### OBJECTIVE
Could you reproduce the forum thread on baroque opera recordings below in full, word for word?

### PROVIDED TEXT
◇ ◇ ◇ ◇ ◇
# I'm tired of Händel...



## PrimoUomo (Jul 7, 2013)

In the baroque opera world the only things they record is Händel, Händel, Händel, Händel, Händel, Händel, Vivaldi, Vivaldi, Vivaldi etc. I'm just tired of it. How can someone continue to record Händel. You just hear the same Ombra mai fu, Al lampo dell'armi and Lascia ch'io pianga all the time. And with Vivaldi it is Agitata da due venti and Orribile lo Scempio. I own very few Hasse, Ferrandini, Vinci and Marcello complete opera recordings i enjoy very much. I have so few because there simply not many of them. So come on and record some Leonardo Leo, Nicola Porpora, Giacomelli. And stop doing the same Giulio Cesare or Rinalod again.


----------



## Winterreisender (Jul 13, 2013)

If you haven't already, I would suggest trying this new Harmonia Mundi boxset of baroque opera:
http://www.amazon.co.uk/Opera-Baroq...&qid=1378751906&sr=8-1&keywords=baroque+opera
This contains excellent performances of many lesser known works, such as operas by Keiser and Campra


----------



## PrimoUomo (Jul 7, 2013)

Yeah i have seen it before, its a fantastic realase of many out of print recordings, i'd have already ordered it. Pity that the recording of Orontea not are there.


----------



## rrudolph (Sep 15, 2011)

Only one Handel and one Vivaldi on this list:

http://www.gramophone.co.uk/blog/the-gramophone-blog/the-10-best-baroque-operas-and-recordings

Keiser was one of the greatest theatrical composers of his time. Too bad so much of his work has been lost.


----------



## mamascarlatti (Sep 23, 2009)

I wouldn't complain too much. The Baorque opera revival is relatively recent - and it takes some time to re-discover and record these works which fell into obscurity for so many years. And bear in mind that so much has been lost because they were not expected to last either. Enjoy the ride as new recordings appear.


----------



## PrimoUomo (Jul 7, 2013)
◇ ◇ ◇ ◇ ◇
### RECORD SET
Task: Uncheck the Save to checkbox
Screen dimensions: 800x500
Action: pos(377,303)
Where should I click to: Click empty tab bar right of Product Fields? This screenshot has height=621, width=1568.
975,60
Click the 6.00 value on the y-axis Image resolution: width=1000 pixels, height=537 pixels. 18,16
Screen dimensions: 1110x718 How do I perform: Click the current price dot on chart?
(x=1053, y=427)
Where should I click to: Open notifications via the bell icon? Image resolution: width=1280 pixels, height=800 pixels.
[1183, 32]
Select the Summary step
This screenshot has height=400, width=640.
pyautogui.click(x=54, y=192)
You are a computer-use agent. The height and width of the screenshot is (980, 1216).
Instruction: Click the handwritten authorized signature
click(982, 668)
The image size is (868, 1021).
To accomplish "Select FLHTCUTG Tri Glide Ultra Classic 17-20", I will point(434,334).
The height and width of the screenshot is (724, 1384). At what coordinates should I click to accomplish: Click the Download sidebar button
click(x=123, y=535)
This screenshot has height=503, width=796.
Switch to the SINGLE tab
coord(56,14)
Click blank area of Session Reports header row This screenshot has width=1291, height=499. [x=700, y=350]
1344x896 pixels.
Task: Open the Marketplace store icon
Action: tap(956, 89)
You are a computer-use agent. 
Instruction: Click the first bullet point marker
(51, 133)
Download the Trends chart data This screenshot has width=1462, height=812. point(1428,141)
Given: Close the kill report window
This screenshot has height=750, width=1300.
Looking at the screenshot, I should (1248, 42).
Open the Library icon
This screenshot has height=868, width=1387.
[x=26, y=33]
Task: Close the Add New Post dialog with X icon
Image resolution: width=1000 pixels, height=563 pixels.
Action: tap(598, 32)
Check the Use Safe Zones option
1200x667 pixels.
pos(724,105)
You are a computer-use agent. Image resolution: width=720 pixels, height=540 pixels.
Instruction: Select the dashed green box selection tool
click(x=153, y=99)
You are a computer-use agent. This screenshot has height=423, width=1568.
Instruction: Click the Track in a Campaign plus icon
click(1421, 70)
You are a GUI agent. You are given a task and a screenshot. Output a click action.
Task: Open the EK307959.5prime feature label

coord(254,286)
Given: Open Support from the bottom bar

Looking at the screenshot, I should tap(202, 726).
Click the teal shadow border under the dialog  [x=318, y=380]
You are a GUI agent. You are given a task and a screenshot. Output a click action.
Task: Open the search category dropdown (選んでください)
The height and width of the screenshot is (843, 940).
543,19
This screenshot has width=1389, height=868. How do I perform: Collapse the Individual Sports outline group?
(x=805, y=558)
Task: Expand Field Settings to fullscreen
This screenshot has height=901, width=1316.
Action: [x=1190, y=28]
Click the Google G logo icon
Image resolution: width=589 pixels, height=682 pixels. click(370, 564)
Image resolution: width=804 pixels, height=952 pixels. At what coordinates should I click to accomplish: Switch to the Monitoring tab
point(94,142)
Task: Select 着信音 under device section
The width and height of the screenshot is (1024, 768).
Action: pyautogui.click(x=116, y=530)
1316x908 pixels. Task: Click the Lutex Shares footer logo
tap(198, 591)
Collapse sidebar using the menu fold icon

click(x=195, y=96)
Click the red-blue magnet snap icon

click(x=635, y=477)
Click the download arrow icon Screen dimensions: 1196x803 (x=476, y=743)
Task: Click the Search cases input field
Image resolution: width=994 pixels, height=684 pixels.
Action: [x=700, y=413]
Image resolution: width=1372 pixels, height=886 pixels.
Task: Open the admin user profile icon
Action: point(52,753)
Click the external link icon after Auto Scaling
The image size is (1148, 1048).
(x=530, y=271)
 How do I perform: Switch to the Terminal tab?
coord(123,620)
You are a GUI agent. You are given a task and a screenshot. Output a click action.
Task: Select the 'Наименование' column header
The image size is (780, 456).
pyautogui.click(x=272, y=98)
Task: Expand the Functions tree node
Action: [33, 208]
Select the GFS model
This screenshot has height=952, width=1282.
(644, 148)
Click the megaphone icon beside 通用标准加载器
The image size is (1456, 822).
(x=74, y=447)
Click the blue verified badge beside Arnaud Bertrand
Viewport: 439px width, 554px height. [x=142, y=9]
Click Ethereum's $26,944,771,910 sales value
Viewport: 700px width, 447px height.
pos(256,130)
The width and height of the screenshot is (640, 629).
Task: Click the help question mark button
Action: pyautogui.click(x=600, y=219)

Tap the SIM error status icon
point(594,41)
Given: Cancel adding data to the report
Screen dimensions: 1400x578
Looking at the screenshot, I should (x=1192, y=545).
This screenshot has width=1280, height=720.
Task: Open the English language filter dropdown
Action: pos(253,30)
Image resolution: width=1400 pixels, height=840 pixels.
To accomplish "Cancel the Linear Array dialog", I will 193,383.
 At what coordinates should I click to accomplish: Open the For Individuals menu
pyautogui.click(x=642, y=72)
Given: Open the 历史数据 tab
◇ ◇ ◇ ◇ ◇
### RESULT FOR THIS TASK
# I'm tired of Händel...



## PrimoUomo (Jul 7, 2013)

In the baroque opera world the only things they record is Händel, Händel, Händel, Händel, Händel, Händel, Vivaldi, Vivaldi, Vivaldi etc. I'm just tired of it. How can someone continue to record Händel. You just hear the same Ombra mai fu, Al lampo dell'armi and Lascia ch'io pianga all the time. And with Vivaldi it is Agitata da due venti and Orribile lo Scempio. I own very few Hasse, Ferrandini, Vinci and Marcello complete opera recordings i enjoy very much. I have so few because there simply not many of them. So come on and record some Leonardo Leo, Nicola Porpora, Giacomelli. And stop doing the same Giulio Cesare or Rinalod again.


----------



## Winterreisender (Jul 13, 2013)

If you haven't already, I would suggest trying this new Harmonia Mundi boxset of baroque opera:
http://www.amazon.co.uk/Opera-Baroq...&qid=1378751906&sr=8-1&keywords=baroque+opera
This contains excellent performances of many lesser known works, such as operas by Keiser and Campra


----------



## PrimoUomo (Jul 7, 2013)

Yeah i have seen it before, its a fantastic realase of many out of print recordings, i'd have already ordered it. Pity that the recording of Orontea not are there.


----------



## rrudolph (Sep 15, 2011)

Only one Handel and one Vivaldi on this list:

http://www.gramophone.co.uk/blog/the-gramophone-blog/the-10-best-baroque-operas-and-recordings

Keiser was one of the greatest theatrical composers of his time. Too bad so much of his work has been lost.


----------



## mamascarlatti (Sep 23, 2009)

I wouldn't complain too much. The Baorque opera revival is relatively recent - and it takes some time to re-discover and record these works which fell into obscurity for so many years. And bear in mind that so much has been lost because they were not expected to last either. Enjoy the ride as new recordings appear.


----------



## PrimoUomo (Jul 7, 2013)